# Wann Observer Pattern nehmen und Vorteile davon?



## frager (17. Mai 2006)

hallo, ich habs gerade mit dem observer . wann sollte man den nehmen, bzw. wann nicht? ich denke mal, immer dann, wenn es eine 1:n beziehung zwischen klassen/objekten gibt, oder? also was weiss ich, in einem objekt ändern sich daten und das brtrifft wiederum 5 andere, wäre dann 1:5. denn man könnte das ja an und für sich immer nehmen, man bräuchte dann keine setter und getter methoden mehr. jemand erfahrungen damit?

was für vorteile hat das observer pattern? ich fang mal an:

- lose kopplung schaffen (wzischen observer und obervable)
- einfach neue observer hinzufügen, ohne im obervable rumfummeln zu müssen

was noch?

gruß:-D


----------



## bygones (17. Mai 2006)

Man sollte es immer dann verwenden, wenn man eine logische Trennung der verschiedenen Ebene beibehalten will und eine Kommunikation zwischen den Ebenen haben will


----------



## frager (17. Mai 2006)

hi, was für ebenen meinst du?

gruß


----------



## Murray (17. Mai 2006)

Ich sehe nicht so recht, inwieweit das Observer/Observavble-Pattern die Verwendung von Gettern und Settern ersetzen sollte.

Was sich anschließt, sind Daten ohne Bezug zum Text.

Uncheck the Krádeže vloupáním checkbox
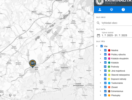 105,58
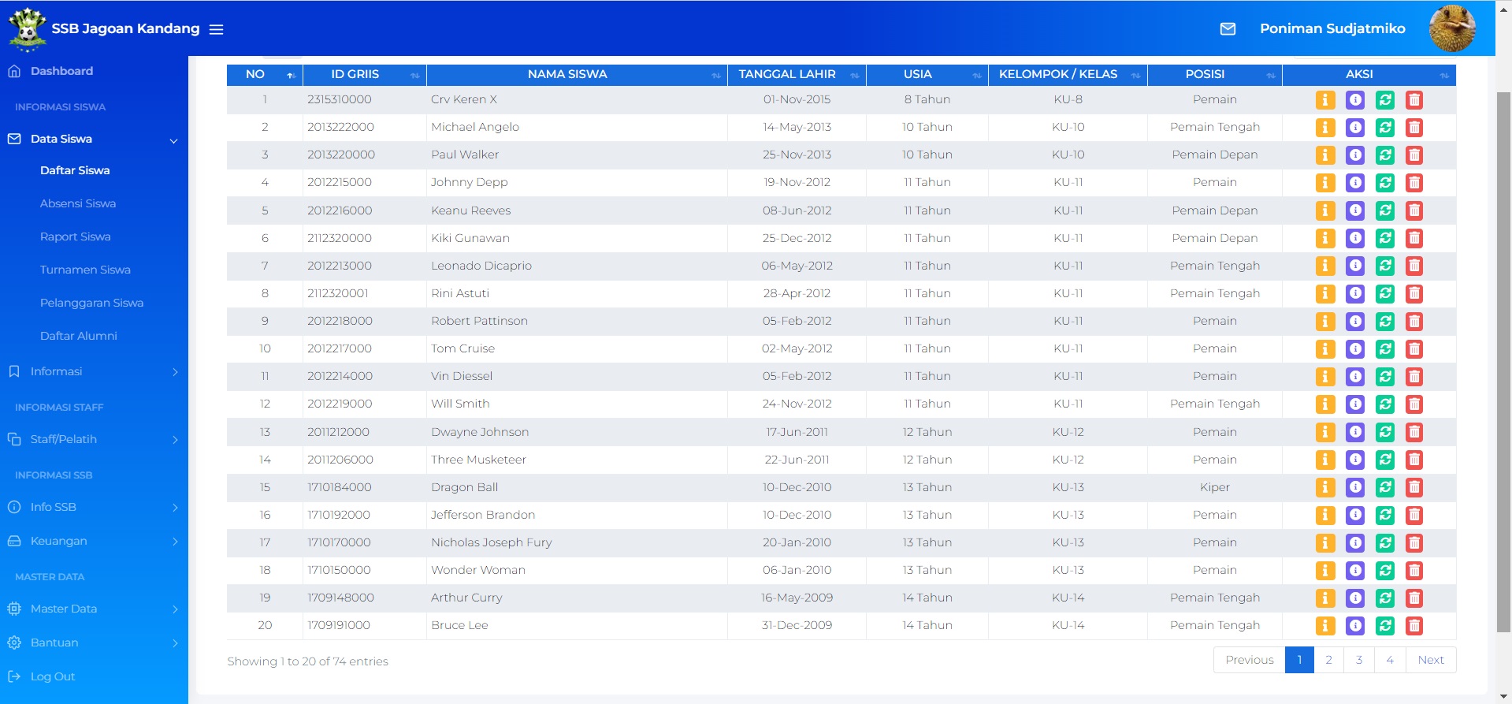Screen dimensions: 1512x704
Task: Click green refresh icon for Dragon Ball row
Action: click(x=1384, y=487)
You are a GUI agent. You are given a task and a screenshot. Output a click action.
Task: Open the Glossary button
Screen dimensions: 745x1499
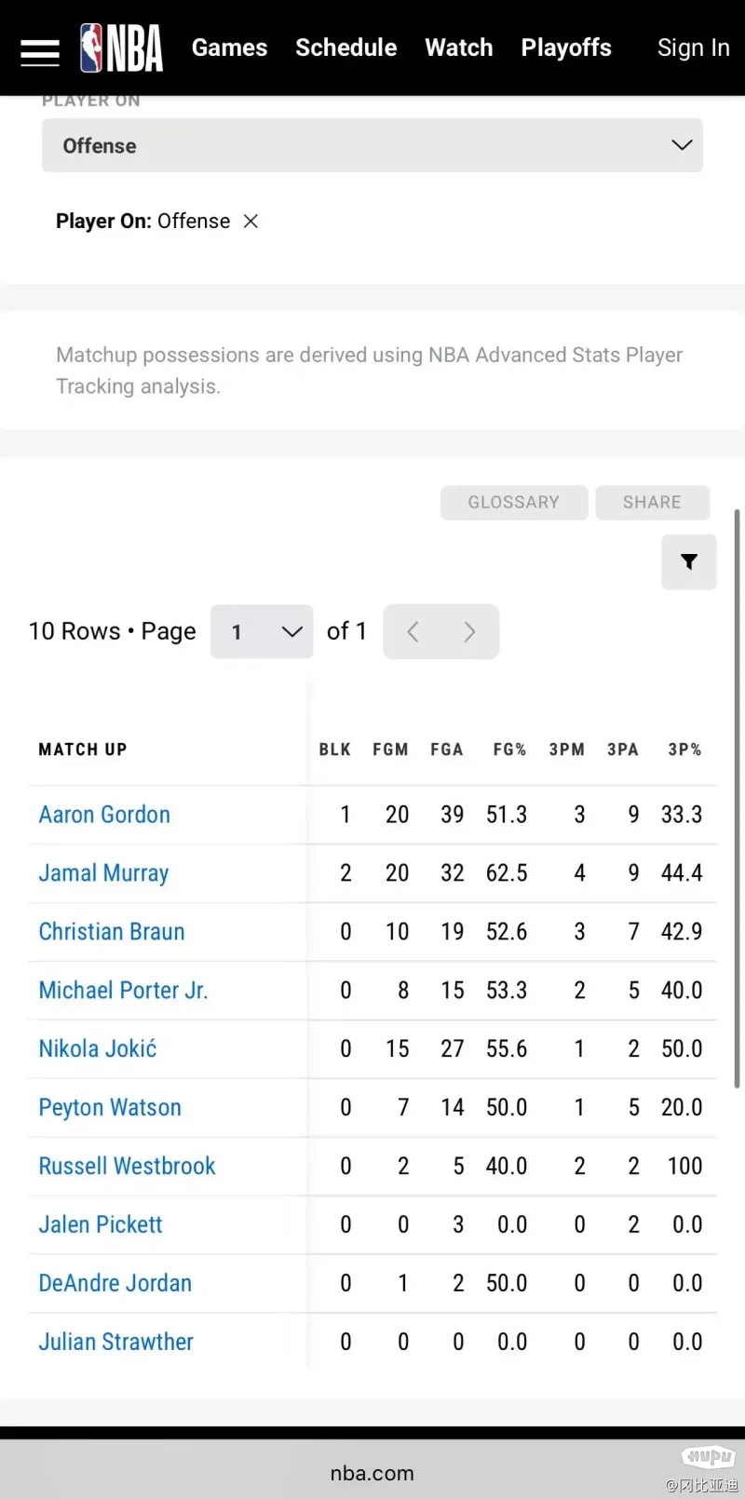514,503
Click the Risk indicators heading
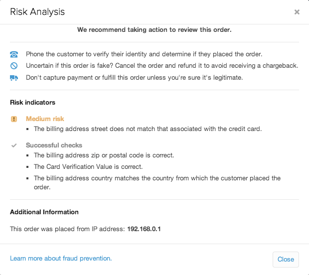 point(32,103)
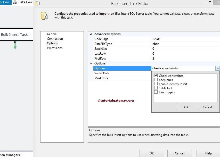220x157 pixels.
Task: Enable identity insert via its checkbox
Action: pyautogui.click(x=156, y=84)
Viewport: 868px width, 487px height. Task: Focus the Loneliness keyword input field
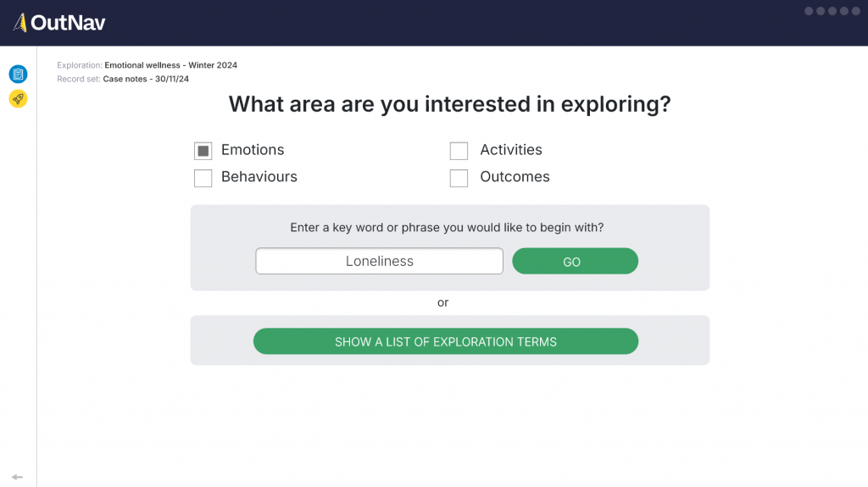[x=379, y=261]
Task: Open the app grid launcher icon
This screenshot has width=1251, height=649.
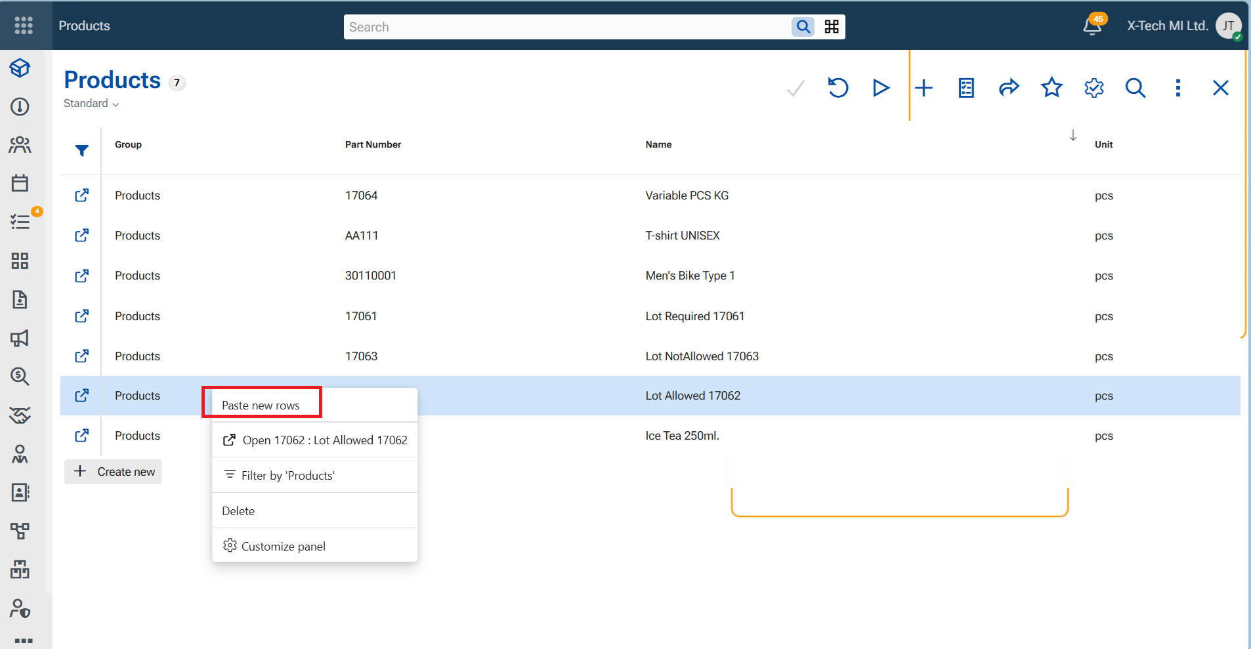Action: click(x=24, y=26)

Für mich ist Observer/Observable eher eine Möglichkeit, die Behandlung von Zustandswechseln auf eine intuitive Art und Weise zu regeln: ein Objekt signalisert nur, dass sich ihr Zustand geändert hat; andere Objekte haben vorher ihr Interesse bekundet, über solche Zustandswechsel informiert zu werden. De facto wird dann beim Zustandswechsel die entsprechende Methode des Observers  aufgerufen, ohne dass man das im Anwendungscode auf den ersten Blick sieht.


----------



## frager (17. Mai 2006)

hi, jaja, so seh ich das ja auch. aber man könnte ja eben anstatt


myclass.setX(int x);

auch myclass als observer machen und dann eben ind er update methode x updaten, so würde setX entfallen. aber das ist sicher eher nicht so gedacht. mir ist auch klar, dass man es so nicht tun sollte.

gruß


----------



## frager (17. Mai 2006)

@deathbyaclown: meinst du die ebenen in einer 3tier architecture? man muss ja aber nicht zwangsläufig mittels observer kommunizieren. normalerweise reict es doch, eine fassade zu haben, denke ich mal. 

gruß


----------